Aim
Please copy out the lines below without changing anything.

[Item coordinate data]
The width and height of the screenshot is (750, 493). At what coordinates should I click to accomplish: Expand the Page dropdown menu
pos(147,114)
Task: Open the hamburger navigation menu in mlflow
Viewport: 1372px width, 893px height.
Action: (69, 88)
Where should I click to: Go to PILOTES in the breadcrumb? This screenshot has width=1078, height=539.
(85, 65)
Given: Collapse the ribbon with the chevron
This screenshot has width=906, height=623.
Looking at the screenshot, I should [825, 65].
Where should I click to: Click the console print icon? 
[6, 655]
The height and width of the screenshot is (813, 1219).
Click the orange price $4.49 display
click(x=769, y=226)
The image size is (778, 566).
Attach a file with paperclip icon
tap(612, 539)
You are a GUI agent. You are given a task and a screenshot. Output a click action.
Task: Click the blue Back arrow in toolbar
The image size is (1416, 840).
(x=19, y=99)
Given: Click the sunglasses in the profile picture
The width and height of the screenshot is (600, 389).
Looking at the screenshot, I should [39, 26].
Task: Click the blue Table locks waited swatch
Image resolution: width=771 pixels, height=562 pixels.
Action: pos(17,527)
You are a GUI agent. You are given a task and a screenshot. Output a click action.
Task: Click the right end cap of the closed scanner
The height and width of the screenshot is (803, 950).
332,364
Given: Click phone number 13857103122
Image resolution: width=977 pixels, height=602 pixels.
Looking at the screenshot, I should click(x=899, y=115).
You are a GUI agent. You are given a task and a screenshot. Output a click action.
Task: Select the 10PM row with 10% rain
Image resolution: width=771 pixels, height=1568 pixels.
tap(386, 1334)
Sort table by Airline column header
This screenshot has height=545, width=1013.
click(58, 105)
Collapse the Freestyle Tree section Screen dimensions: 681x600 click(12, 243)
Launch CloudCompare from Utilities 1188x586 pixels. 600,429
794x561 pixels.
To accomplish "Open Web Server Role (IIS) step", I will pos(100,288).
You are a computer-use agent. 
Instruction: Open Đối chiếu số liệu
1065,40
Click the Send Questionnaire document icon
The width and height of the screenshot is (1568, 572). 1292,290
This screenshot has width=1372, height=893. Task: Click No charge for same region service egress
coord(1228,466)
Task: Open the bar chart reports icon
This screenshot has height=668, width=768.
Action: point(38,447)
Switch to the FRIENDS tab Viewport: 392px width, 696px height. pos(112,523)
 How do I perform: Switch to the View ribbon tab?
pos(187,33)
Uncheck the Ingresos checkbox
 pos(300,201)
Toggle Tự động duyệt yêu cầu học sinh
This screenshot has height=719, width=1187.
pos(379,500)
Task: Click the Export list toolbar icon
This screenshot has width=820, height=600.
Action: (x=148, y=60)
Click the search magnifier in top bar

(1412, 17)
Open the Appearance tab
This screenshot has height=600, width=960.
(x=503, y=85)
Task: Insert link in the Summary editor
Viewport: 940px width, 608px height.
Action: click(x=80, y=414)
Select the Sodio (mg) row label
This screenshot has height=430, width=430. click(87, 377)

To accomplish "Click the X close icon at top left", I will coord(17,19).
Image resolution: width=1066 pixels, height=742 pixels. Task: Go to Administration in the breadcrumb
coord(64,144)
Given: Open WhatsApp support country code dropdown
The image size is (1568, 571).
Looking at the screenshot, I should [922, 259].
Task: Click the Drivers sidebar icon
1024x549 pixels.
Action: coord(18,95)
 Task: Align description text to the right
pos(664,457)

Full output
The width and height of the screenshot is (750, 493). At what coordinates should I click to accomplish: Expand the Page dropdown menu
pos(147,114)
Task: Open the hamburger navigation menu in mlflow
Viewport: 1372px width, 893px height.
Action: (69, 88)
Where should I click to: Go to PILOTES in the breadcrumb? This screenshot has width=1078, height=539.
(85, 65)
Given: Collapse the ribbon with the chevron
This screenshot has width=906, height=623.
Looking at the screenshot, I should [825, 65].
Where should I click to: Click the console print icon? 
[6, 655]
The height and width of the screenshot is (813, 1219).
Click the orange price $4.49 display
click(x=769, y=226)
The image size is (778, 566).
Attach a file with paperclip icon
tap(612, 539)
You are a GUI agent. You are given a task and a screenshot. Output a click action.
Task: Click the blue Back arrow in toolbar
The image size is (1416, 840).
(x=19, y=99)
Given: Click the sunglasses in the profile picture
The width and height of the screenshot is (600, 389).
Looking at the screenshot, I should [39, 26].
Task: Click the blue Table locks waited swatch
Image resolution: width=771 pixels, height=562 pixels.
Action: pos(17,527)
You are a GUI agent. You are given a task and a screenshot. Output a click action.
Task: Click the right end cap of the closed scanner
The height and width of the screenshot is (803, 950).
332,364
Given: Click phone number 13857103122
Image resolution: width=977 pixels, height=602 pixels.
Looking at the screenshot, I should click(x=899, y=115).
You are a GUI agent. You are given a task and a screenshot. Output a click action.
Task: Select the 10PM row with 10% rain
Image resolution: width=771 pixels, height=1568 pixels.
tap(386, 1334)
Sort table by Airline column header
This screenshot has height=545, width=1013.
click(58, 105)
Collapse the Freestyle Tree section Screen dimensions: 681x600 click(12, 243)
Launch CloudCompare from Utilities 1188x586 pixels. 600,429
794x561 pixels.
To accomplish "Open Web Server Role (IIS) step", I will pos(100,288).
You are a computer-use agent. 
Instruction: Open Đối chiếu số liệu
1065,40
Click the Send Questionnaire document icon
The width and height of the screenshot is (1568, 572). 1292,290
This screenshot has width=1372, height=893. Task: Click No charge for same region service egress
coord(1228,466)
Task: Open the bar chart reports icon
This screenshot has height=668, width=768.
Action: point(38,447)
Switch to the FRIENDS tab Viewport: 392px width, 696px height. pos(112,523)
 How do I perform: Switch to the View ribbon tab?
pos(187,33)
Uncheck the Ingresos checkbox
 pos(300,201)
Toggle Tự động duyệt yêu cầu học sinh
This screenshot has height=719, width=1187.
pos(379,500)
Task: Click the Export list toolbar icon
This screenshot has width=820, height=600.
Action: (x=148, y=60)
Click the search magnifier in top bar

(1412, 17)
Open the Appearance tab
This screenshot has height=600, width=960.
(x=503, y=85)
Task: Insert link in the Summary editor
Viewport: 940px width, 608px height.
Action: click(x=80, y=414)
Select the Sodio (mg) row label
This screenshot has height=430, width=430. click(87, 377)

To accomplish "Click the X close icon at top left", I will coord(17,19).
Image resolution: width=1066 pixels, height=742 pixels. Task: Go to Administration in the breadcrumb
coord(64,144)
Given: Open WhatsApp support country code dropdown
The image size is (1568, 571).
Looking at the screenshot, I should [922, 259].
Task: Click the Drivers sidebar icon
1024x549 pixels.
Action: coord(18,95)
 Task: Align description text to the right
pos(664,457)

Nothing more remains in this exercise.